### Stored items
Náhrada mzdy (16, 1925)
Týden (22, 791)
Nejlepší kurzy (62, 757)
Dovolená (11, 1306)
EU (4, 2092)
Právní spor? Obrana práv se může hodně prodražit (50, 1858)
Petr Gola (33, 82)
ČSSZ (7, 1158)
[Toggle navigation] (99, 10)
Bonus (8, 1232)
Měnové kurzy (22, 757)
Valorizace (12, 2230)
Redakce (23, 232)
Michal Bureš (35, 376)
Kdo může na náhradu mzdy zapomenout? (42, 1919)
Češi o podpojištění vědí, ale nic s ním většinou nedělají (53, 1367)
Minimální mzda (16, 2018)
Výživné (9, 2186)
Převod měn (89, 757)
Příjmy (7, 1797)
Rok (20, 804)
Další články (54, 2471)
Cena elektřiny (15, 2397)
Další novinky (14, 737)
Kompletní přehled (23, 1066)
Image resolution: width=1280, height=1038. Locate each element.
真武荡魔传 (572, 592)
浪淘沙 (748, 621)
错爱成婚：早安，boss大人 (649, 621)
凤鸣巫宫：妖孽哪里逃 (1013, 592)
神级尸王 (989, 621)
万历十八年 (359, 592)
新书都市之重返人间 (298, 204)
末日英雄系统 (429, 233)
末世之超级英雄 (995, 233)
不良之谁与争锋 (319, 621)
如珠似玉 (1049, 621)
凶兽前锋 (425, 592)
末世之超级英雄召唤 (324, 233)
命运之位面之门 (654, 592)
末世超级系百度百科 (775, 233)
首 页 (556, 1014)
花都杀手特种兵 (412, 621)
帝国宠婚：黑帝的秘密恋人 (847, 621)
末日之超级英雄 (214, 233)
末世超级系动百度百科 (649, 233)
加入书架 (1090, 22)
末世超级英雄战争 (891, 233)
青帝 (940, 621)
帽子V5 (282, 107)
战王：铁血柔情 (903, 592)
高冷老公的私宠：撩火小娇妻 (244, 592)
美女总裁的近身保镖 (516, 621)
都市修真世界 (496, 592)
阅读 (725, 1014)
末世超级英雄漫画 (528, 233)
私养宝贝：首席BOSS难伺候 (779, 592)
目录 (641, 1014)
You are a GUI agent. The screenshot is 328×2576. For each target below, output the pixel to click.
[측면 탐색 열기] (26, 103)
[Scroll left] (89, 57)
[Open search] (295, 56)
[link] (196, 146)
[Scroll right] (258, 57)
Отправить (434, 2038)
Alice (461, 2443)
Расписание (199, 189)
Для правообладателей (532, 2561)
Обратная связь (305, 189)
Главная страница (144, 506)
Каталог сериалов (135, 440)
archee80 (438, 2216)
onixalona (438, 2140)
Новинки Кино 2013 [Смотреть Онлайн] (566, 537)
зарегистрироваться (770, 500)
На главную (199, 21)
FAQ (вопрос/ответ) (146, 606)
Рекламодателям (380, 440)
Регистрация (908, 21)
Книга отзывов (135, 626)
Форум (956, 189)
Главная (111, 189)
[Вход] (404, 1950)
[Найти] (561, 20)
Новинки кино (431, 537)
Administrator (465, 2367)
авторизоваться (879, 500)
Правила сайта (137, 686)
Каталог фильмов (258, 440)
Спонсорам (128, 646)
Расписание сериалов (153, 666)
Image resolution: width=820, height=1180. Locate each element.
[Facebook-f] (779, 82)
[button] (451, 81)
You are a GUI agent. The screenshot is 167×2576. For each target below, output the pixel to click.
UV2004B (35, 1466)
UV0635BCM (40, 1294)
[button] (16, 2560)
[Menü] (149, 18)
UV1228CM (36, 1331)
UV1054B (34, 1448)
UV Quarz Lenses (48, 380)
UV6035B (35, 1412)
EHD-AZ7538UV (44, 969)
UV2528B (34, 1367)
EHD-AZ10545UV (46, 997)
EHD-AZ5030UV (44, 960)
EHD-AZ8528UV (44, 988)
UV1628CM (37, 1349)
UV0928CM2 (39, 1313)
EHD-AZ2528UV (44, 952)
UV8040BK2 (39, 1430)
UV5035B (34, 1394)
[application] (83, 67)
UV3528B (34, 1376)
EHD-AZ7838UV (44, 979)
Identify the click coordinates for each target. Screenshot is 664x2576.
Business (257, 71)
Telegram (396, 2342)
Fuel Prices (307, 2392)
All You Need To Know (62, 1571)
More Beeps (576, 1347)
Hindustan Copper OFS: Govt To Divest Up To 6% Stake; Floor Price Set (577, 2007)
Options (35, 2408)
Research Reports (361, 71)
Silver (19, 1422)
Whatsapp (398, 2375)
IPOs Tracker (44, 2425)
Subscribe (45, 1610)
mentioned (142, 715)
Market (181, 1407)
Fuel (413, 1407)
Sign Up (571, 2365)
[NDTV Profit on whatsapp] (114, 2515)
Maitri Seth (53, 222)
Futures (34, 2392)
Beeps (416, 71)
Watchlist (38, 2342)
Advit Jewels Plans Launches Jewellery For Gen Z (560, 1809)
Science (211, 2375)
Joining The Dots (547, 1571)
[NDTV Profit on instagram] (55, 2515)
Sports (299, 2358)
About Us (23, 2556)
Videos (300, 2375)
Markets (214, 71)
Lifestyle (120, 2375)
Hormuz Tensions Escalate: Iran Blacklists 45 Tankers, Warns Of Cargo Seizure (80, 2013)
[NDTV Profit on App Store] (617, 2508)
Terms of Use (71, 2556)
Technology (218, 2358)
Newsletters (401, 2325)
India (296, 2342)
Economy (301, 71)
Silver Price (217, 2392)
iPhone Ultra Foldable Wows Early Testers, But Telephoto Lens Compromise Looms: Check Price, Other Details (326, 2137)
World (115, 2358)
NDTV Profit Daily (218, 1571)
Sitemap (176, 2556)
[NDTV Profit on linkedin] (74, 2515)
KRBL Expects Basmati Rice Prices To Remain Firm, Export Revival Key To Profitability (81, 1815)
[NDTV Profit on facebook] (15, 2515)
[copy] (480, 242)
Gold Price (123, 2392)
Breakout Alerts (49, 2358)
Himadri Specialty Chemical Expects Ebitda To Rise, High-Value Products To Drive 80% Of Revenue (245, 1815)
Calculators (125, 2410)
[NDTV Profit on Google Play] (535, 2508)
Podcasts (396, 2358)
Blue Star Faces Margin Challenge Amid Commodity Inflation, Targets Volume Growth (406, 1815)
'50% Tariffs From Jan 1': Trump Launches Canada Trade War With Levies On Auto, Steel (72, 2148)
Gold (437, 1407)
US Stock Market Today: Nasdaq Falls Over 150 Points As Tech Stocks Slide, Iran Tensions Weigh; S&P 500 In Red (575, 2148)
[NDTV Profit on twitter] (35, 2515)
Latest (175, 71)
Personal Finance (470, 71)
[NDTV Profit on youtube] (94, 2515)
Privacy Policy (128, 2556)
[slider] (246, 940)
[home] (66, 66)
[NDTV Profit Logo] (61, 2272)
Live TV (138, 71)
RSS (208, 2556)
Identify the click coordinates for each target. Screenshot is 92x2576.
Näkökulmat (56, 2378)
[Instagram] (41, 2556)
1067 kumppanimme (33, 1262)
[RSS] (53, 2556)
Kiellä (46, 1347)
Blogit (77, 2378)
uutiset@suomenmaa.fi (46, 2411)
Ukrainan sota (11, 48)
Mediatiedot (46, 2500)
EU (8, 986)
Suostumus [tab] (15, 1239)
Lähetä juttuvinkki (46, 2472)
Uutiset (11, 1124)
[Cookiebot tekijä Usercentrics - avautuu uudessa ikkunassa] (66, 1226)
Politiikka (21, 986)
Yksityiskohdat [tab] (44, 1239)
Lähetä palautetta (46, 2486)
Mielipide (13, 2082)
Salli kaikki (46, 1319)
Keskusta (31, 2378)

### WHAT NEEDS TO BE DONE
Return every record in full, word for word.

### ANSWER TO THE EXERCISE
Náhrada mzdy (16, 1925)
Týden (22, 791)
Nejlepší kurzy (62, 757)
Dovolená (11, 1306)
EU (4, 2092)
Právní spor? Obrana práv se může hodně prodražit (50, 1858)
Petr Gola (33, 82)
ČSSZ (7, 1158)
[Toggle navigation] (99, 10)
Bonus (8, 1232)
Měnové kurzy (22, 757)
Valorizace (12, 2230)
Redakce (23, 232)
Michal Bureš (35, 376)
Kdo může na náhradu mzdy zapomenout? (42, 1919)
Češi o podpojištění vědí, ale nic s ním většinou nedělají (53, 1367)
Minimální mzda (16, 2018)
Výživné (9, 2186)
Převod měn (89, 757)
Příjmy (7, 1797)
Rok (20, 804)
Další články (54, 2471)
Cena elektřiny (15, 2397)
Další novinky (14, 737)
Kompletní přehled (23, 1066)
Image resolution: width=1280, height=1038. Locate each element.
真武荡魔传 (572, 592)
浪淘沙 (748, 621)
错爱成婚：早安，boss大人 (649, 621)
凤鸣巫宫：妖孽哪里逃 (1013, 592)
神级尸王 (989, 621)
万历十八年 (359, 592)
新书都市之重返人间 (298, 204)
末日英雄系统 (429, 233)
末世之超级英雄 (995, 233)
不良之谁与争锋 (319, 621)
如珠似玉 (1049, 621)
凶兽前锋 (425, 592)
末世之超级英雄召唤 (324, 233)
命运之位面之门 (654, 592)
末世超级系百度百科 (775, 233)
首 页 (556, 1014)
花都杀手特种兵 (412, 621)
帝国宠婚：黑帝的秘密恋人 (847, 621)
末日之超级英雄 (214, 233)
末世超级系动百度百科 (649, 233)
加入书架 (1090, 22)
末世超级英雄战争 (891, 233)
青帝 (940, 621)
帽子V5 (282, 107)
战王：铁血柔情 (903, 592)
高冷老公的私宠：撩火小娇妻 (244, 592)
美女总裁的近身保镖 (516, 621)
都市修真世界 (496, 592)
阅读 (725, 1014)
末世超级英雄漫画 (528, 233)
私养宝贝：首席BOSS难伺候 (779, 592)
目录 (641, 1014)
You are a GUI agent. The screenshot is 328×2576. For each target below, output the pixel to click.
[측면 탐색 열기] (26, 103)
[Scroll left] (89, 57)
[Open search] (295, 56)
[link] (196, 146)
[Scroll right] (258, 57)
Отправить (434, 2038)
Alice (461, 2443)
Расписание (199, 189)
Для правообладателей (532, 2561)
Обратная связь (305, 189)
Главная страница (144, 506)
Каталог сериалов (135, 440)
archee80 (438, 2216)
onixalona (438, 2140)
Новинки Кино 2013 [Смотреть Онлайн] (566, 537)
зарегистрироваться (770, 500)
На главную (199, 21)
FAQ (вопрос/ответ) (146, 606)
Рекламодателям (380, 440)
Регистрация (908, 21)
Книга отзывов (135, 626)
Форум (956, 189)
Главная (111, 189)
[Вход] (404, 1950)
[Найти] (561, 20)
Новинки кино (431, 537)
Administrator (465, 2367)
авторизоваться (879, 500)
Правила сайта (137, 686)
Каталог фильмов (258, 440)
Спонсорам (128, 646)
Расписание сериалов (153, 666)
Image resolution: width=820, height=1180. Locate each element.
[Facebook-f] (779, 82)
[button] (451, 81)
You are a GUI agent. The screenshot is 167×2576. For each target below, output the pixel to click.
UV2004B (35, 1466)
UV0635BCM (40, 1294)
[button] (16, 2560)
[Menü] (149, 18)
UV1228CM (36, 1331)
UV1054B (34, 1448)
UV Quarz Lenses (48, 380)
UV6035B (35, 1412)
EHD-AZ7538UV (44, 969)
UV2528B (34, 1367)
EHD-AZ10545UV (46, 997)
EHD-AZ5030UV (44, 960)
EHD-AZ8528UV (44, 988)
UV1628CM (37, 1349)
UV0928CM2 (39, 1313)
EHD-AZ2528UV (44, 952)
UV8040BK2 (39, 1430)
UV5035B (34, 1394)
[application] (83, 67)
UV3528B (34, 1376)
EHD-AZ7838UV (44, 979)
Identify the click coordinates for each target. Screenshot is 664x2576.
Business (257, 71)
Telegram (396, 2342)
Fuel Prices (307, 2392)
All You Need To Know (62, 1571)
More Beeps (576, 1347)
Hindustan Copper OFS: Govt To Divest Up To 6% Stake; Floor Price Set (577, 2007)
Options (35, 2408)
Research Reports (361, 71)
Silver (19, 1422)
Whatsapp (398, 2375)
IPOs Tracker (44, 2425)
Subscribe (45, 1610)
mentioned (142, 715)
Market (181, 1407)
Fuel (413, 1407)
Sign Up (571, 2365)
[NDTV Profit on whatsapp] (114, 2515)
Maitri Seth (53, 222)
Futures (34, 2392)
Beeps (416, 71)
Watchlist (38, 2342)
Advit Jewels Plans Launches Jewellery For Gen Z (560, 1809)
Science (211, 2375)
Joining The Dots (547, 1571)
[NDTV Profit on instagram] (55, 2515)
Sports (299, 2358)
About Us (23, 2556)
Videos (300, 2375)
Markets (214, 71)
Lifestyle (120, 2375)
Hormuz Tensions Escalate: Iran Blacklists 45 Tankers, Warns Of Cargo Seizure (80, 2013)
[NDTV Profit on App Store] (617, 2508)
Terms of Use (71, 2556)
Technology (218, 2358)
Newsletters (401, 2325)
India (296, 2342)
Economy (301, 71)
Silver Price (217, 2392)
iPhone Ultra Foldable Wows Early Testers, But Telephoto Lens Compromise Looms: Check Price, Other Details (326, 2137)
World (115, 2358)
NDTV Profit Daily (218, 1571)
Sitemap (176, 2556)
[NDTV Profit on linkedin] (74, 2515)
KRBL Expects Basmati Rice Prices To Remain Firm, Export Revival Key To Profitability (81, 1815)
[NDTV Profit on facebook] (15, 2515)
[copy] (480, 242)
Gold Price (123, 2392)
Breakout Alerts (49, 2358)
Himadri Specialty Chemical Expects Ebitda To Rise, High-Value Products To Drive 80% Of Revenue (245, 1815)
Calculators (125, 2410)
[NDTV Profit on Google Play] (535, 2508)
Podcasts (396, 2358)
Blue Star Faces Margin Challenge Amid Commodity Inflation, Targets Volume Growth (406, 1815)
'50% Tariffs From Jan 1': Trump Launches Canada Trade War With Levies On Auto, Steel (72, 2148)
Gold (437, 1407)
US Stock Market Today: Nasdaq Falls Over 150 Points As Tech Stocks Slide, Iran Tensions Weigh; S&P 500 In Red (575, 2148)
[NDTV Profit on twitter] (35, 2515)
Latest (175, 71)
Personal Finance (470, 71)
[NDTV Profit on youtube] (94, 2515)
Privacy Policy (128, 2556)
[slider] (246, 940)
[home] (66, 66)
[NDTV Profit Logo] (61, 2272)
Live TV (138, 71)
RSS (208, 2556)
Identify the click coordinates for each target. Screenshot is 92x2576.
Näkökulmat (56, 2378)
[Instagram] (41, 2556)
1067 kumppanimme (33, 1262)
[RSS] (53, 2556)
Kiellä (46, 1347)
Blogit (77, 2378)
uutiset@suomenmaa.fi (46, 2411)
Ukrainan sota (11, 48)
Mediatiedot (46, 2500)
EU (8, 986)
Suostumus [tab] (15, 1239)
Lähetä juttuvinkki (46, 2472)
Uutiset (11, 1124)
[Cookiebot tekijä Usercentrics - avautuu uudessa ikkunassa] (66, 1226)
Politiikka (21, 986)
Yksityiskohdat [tab] (44, 1239)
Lähetä palautetta (46, 2486)
Mielipide (13, 2082)
Salli kaikki (46, 1319)
Keskusta (31, 2378)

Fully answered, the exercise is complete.